The Russian government had hoped to join the WTO this year, but it is already off-schedule after missing its deadline to sign the bilateral agreement with Georgia by the middle of last year.
"It's about trade," Timothy Spence, a Russia WTO expert at the EU-Russia Cooperation Program, said of the bilateral agreement, "but obviously there might be a political angle in the way they approach their trade issues."
Putin has also called on the Cabinet to revive trade ties with Georgia, instructing ministers early last week to hold talks aimed at lifting a ban on imports of Georgian wine, mineral water and other products, as well as ending visa restrictions and speeding up reconstruction of a border crossing.
Georgian wine and mineral water, two of the country's main exports, have been banned since 2006, with Russia citing health concerns and critics pointing to political motives.

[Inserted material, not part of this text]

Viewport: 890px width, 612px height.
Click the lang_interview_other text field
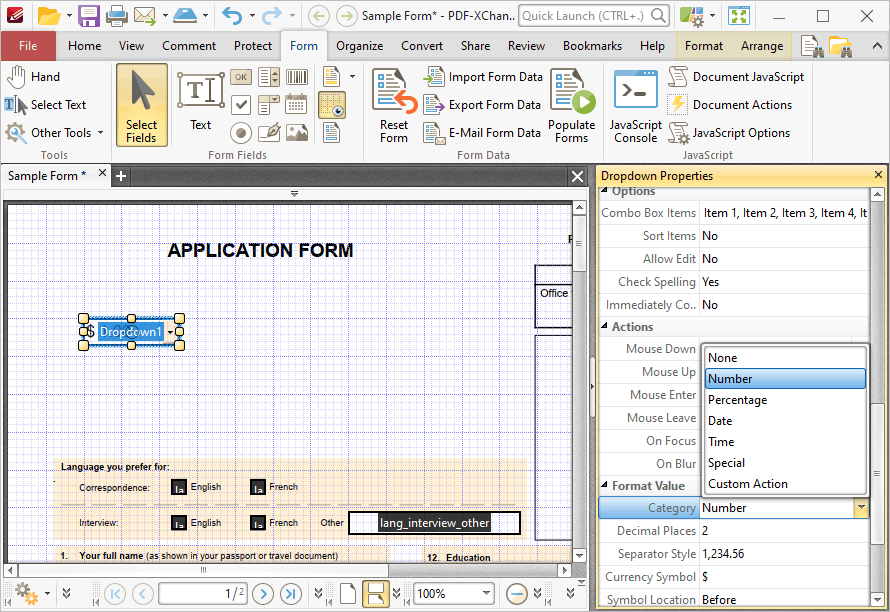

Russia cut travel and postal links with Georgia following a spying dispute in 2006. Air and sea travel resumed earlier this month.
Strained relations between Moscow and Tbilisi have grown steadily worse in recent weeks. Russia denied reports late last week that it was deploying additional peacekeeping troops to Abkhazia, but the Foreign Ministry said it would use "all possible measures," including a military response, to defend its citizens that live in the republics. Many residents in the republics have Russian passports.
Spence said Russia faces potential WTO barriers from countries other than Georgia, noting that previously sealed bilateral agreements - notably a Russia-U.S. deal signed in November 2006 following 10 years of negotiations - were not set in stone.
"Russia has signed agreements with the EU and the U.S., but all the i's still have to be dotted," he said. "If something comes up, the U.S. and EU could go back to the drawing board."
Yet Spence, citing talks with Russian government officials, said he believed Russia would achieve WTO membership this year. "They feel much more confident this year than they ever have before," he said.